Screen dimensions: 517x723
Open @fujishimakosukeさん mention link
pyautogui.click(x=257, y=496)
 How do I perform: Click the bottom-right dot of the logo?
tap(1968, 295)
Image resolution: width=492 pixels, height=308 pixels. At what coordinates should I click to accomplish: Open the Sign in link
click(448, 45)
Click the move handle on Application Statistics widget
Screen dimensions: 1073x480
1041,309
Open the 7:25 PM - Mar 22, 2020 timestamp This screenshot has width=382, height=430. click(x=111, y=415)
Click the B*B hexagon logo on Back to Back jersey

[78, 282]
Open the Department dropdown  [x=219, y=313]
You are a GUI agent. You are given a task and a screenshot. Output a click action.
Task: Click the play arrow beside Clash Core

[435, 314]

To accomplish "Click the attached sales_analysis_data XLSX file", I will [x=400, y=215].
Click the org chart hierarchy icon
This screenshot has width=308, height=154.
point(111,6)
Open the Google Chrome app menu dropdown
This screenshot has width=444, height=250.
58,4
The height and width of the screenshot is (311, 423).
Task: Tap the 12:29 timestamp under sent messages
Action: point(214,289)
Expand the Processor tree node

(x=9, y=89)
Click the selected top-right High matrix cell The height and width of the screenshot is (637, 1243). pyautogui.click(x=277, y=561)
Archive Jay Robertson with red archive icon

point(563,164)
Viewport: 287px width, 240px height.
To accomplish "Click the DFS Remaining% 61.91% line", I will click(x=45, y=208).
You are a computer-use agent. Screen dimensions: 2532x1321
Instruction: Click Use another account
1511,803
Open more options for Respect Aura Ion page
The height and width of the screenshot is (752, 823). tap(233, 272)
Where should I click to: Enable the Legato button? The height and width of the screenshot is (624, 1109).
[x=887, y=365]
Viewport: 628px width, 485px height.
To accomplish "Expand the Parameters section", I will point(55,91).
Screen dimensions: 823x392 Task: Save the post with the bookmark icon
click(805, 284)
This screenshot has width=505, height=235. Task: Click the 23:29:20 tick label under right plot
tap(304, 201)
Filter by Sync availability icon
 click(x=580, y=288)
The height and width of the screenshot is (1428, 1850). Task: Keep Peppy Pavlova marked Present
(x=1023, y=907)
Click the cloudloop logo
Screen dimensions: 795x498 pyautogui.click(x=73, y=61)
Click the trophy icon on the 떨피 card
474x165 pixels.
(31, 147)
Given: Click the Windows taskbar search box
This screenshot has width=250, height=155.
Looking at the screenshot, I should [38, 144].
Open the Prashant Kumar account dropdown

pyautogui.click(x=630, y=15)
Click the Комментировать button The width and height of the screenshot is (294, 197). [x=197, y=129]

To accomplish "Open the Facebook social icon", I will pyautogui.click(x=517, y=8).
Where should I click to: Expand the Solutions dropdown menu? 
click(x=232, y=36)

Sua tarefa:
Reescreva como tabela Markdown as linhas acima, começando pela linha que contém "Given: Click the Windows taskbar search box" e seguindo até a linha que contém "pyautogui.click(x=630, y=15)", ambas incluídas. Use a coluna Índice para o número de cada linha da tabela e a coluna Entrada para o texto da linha, omitindo as linhas em branco.

Resposta correta:
| Índice | Entrada |
|---|---|
| 1 | Given: Click the Windows taskbar search box |
| 2 | This screenshot has width=250, height=155. |
| 3 | Looking at the screenshot, I should [38, 144]. |
| 4 | Open the Prashant Kumar account dropdown |
| 5 | pyautogui.click(x=630, y=15) |